As the outstanding expression of what moves our human nature, art touched on this subject from very early on. Through poetry, music, painting, sculpture and architecture our innate awe of death was expressed, revealing our human nature, which is indissolubly linked to it. Thinkers in every period have attempted to provide an explanation of the event and the essence of death, the existence or otherwise of the life hereafter and the meaning of the present life.

%ce%b8%ce%b1%ce%bd%cf%8412If we garner some of the views which have been expressed over successive periods, we can see the labyrinth of human thought and philosophy, the great need and thirst in the human soul to know the truth. This part of our review focuses on the world of antiquity, which set the bounds of philosophy and has been the foundation stone for almost all the later philosophical currents, outside Christianity.

1.1. The early age
The two most important works of early antiquity, the Iliad and the Odyssey, provide important details concerning the doctrines of death and the soul at that time. From the point of view of the Olympian religion, people at the time of Homer called death the twin brother of the imperturbable god of Sleep. Death was therefore considered to be a different form of sleep. From this simile, it’s clear that there was faith in the immortality of the soul, in other words, the belief that people died as regards their material being, but not their spiritual one. Homer (800-724 B.C.) places value only on the present life and calls death an evil which takes away the joy of life. Through death, the soul is separated from the body and is taken to the utter wretchedness of Hades, where it moves around as an immaterial wraith. It also appears that the gods doled out rewards and punishments as they saw fit: rewards to the best of the good and punishments to the worst of the bad. From the 7th or 6th centuries B.C. the Ancient Greek realm began to be influenced by another view of death, the Orphic myth. Its supporters believed in the existence of the soul and its divine origin. They ascribed less value to this life and human existence, however. Their view was that the soul was a ‘divine stranger’ which descended into this sinful world and was imprisoned in the body. For them, death was liberation and a return to the spiritual homeland. After a short stay in the spiritual world, however, it returned, through the process of transmigration, to the bodies of other persons, animals or plants in order to continue to be purified. Similar ideas were propounded by Heraclitus (544-464) B.C. and Pythagoras, who also believed in the reincarnation of the soul.

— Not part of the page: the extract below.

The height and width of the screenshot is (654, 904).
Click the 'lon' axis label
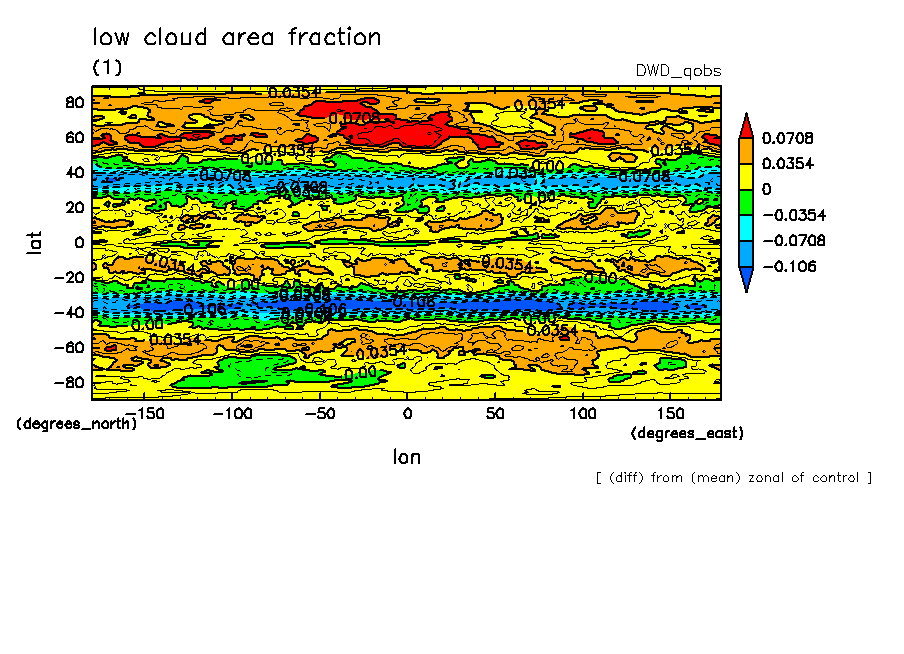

According to Saint John Chrysostom, Orphism managed to disdain life as a gift of God and people as personalities and His creations who have a sublime purpose. It also disparaged God by believing that the essence of the divine, the soul, could pass into irrational beings. He came to the conclusion that Orphism had nothing healthy to say about death, God or the creation.

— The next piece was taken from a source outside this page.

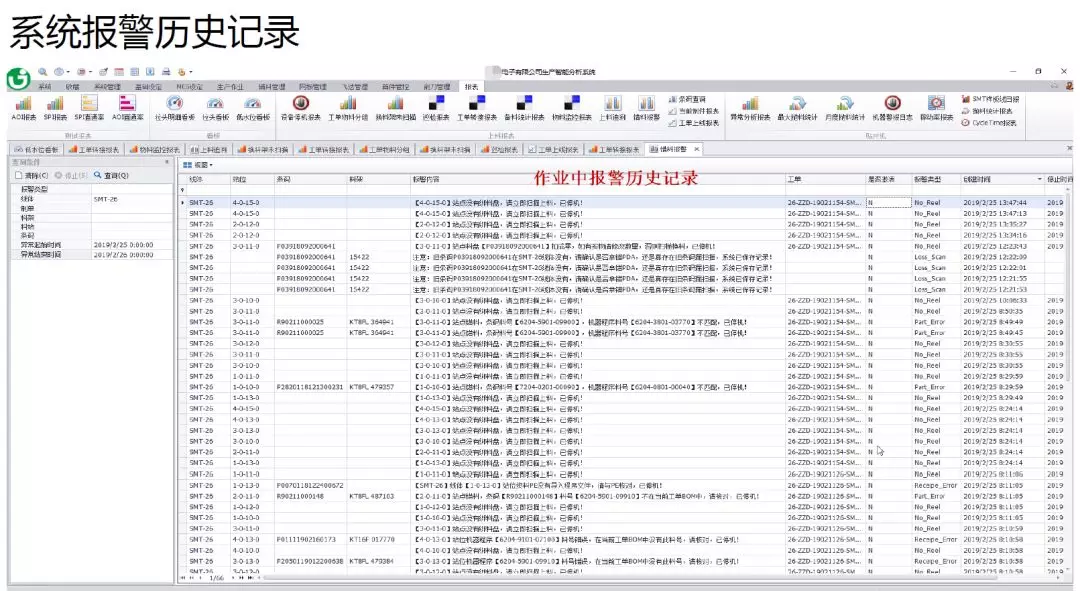Click the 稼动率报表 icon
Image resolution: width=1080 pixels, height=591 pixels.
click(936, 106)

Be that as it may, reincarnation is an idea which is prevalent over wide areas, such as in the East, for example, with the ancient philosophies of Hinduism and Buddhism surviving to this day. The fundamental teaching of both of these is that death allows the soul to return to true life. The present life is an illusion and a hindrance to the true one. They cultivate living death, through efforts to mortify the passions and to grow ever closer to nirvana, that is, complete serenity and happiness.